## Work instructions:
Of the lines below, write out exactly those from the line with "Click the badge" through the line with "The image size is (1206, 678).", both included, and skip the rest.

======

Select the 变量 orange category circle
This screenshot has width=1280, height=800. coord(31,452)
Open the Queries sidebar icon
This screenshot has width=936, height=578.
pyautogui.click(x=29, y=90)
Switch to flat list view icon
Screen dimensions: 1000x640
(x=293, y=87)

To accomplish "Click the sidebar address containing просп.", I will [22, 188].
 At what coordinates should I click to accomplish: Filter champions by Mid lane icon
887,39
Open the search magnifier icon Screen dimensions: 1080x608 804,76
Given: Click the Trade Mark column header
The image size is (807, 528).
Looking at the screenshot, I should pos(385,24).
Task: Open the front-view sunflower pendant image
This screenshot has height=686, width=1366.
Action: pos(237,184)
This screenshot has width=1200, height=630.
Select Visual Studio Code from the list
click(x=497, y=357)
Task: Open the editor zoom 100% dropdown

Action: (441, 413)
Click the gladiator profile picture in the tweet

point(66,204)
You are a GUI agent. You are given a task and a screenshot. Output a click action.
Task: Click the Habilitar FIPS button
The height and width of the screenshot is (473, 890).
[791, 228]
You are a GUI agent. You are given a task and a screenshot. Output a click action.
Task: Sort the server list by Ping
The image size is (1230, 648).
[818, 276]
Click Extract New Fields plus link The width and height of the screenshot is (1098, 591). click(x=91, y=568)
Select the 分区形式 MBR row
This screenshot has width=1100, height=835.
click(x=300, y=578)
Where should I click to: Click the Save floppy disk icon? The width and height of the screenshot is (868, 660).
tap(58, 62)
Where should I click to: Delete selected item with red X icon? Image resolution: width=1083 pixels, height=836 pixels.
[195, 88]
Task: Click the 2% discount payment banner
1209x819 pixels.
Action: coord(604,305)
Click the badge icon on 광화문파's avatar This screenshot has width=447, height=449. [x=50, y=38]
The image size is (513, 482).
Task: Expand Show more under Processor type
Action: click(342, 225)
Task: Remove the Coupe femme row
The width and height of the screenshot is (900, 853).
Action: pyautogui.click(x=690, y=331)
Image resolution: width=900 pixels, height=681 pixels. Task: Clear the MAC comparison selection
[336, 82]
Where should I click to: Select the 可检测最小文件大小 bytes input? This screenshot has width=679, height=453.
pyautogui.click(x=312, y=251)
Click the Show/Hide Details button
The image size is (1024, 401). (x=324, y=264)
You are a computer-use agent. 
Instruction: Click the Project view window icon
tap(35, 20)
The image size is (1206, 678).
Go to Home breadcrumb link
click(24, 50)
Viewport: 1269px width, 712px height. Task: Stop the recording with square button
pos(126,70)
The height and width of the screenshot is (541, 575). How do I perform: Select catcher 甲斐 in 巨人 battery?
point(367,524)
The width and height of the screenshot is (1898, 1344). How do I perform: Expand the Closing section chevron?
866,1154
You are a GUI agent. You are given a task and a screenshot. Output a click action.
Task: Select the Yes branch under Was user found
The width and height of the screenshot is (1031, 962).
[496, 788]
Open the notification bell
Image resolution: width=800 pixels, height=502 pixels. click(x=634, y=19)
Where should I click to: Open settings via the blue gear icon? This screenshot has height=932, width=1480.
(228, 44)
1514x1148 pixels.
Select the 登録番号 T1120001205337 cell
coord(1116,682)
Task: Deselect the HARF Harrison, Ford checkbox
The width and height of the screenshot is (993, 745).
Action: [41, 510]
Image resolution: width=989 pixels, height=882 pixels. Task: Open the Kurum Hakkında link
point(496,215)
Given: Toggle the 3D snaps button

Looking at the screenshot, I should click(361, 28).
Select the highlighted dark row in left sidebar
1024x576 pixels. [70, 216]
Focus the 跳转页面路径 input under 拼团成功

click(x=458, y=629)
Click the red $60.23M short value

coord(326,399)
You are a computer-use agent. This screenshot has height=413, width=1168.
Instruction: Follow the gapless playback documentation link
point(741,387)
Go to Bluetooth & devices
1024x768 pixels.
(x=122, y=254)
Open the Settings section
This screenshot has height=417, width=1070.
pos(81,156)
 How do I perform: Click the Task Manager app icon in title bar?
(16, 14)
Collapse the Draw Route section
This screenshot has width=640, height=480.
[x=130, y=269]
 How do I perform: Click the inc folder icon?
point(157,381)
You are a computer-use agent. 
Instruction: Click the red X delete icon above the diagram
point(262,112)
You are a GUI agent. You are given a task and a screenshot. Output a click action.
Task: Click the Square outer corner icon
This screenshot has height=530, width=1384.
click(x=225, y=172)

======

## Task output:
Click the badge icon on 광화문파's avatar This screenshot has width=447, height=449. [x=50, y=38]
The image size is (513, 482).
Task: Expand Show more under Processor type
Action: click(342, 225)
Task: Remove the Coupe femme row
The width and height of the screenshot is (900, 853).
Action: pyautogui.click(x=690, y=331)
Image resolution: width=900 pixels, height=681 pixels. Task: Clear the MAC comparison selection
[336, 82]
Where should I click to: Select the 可检测最小文件大小 bytes input? This screenshot has width=679, height=453.
pyautogui.click(x=312, y=251)
Click the Show/Hide Details button
The image size is (1024, 401). (x=324, y=264)
You are a computer-use agent. 
Instruction: Click the Project view window icon
tap(35, 20)
The image size is (1206, 678).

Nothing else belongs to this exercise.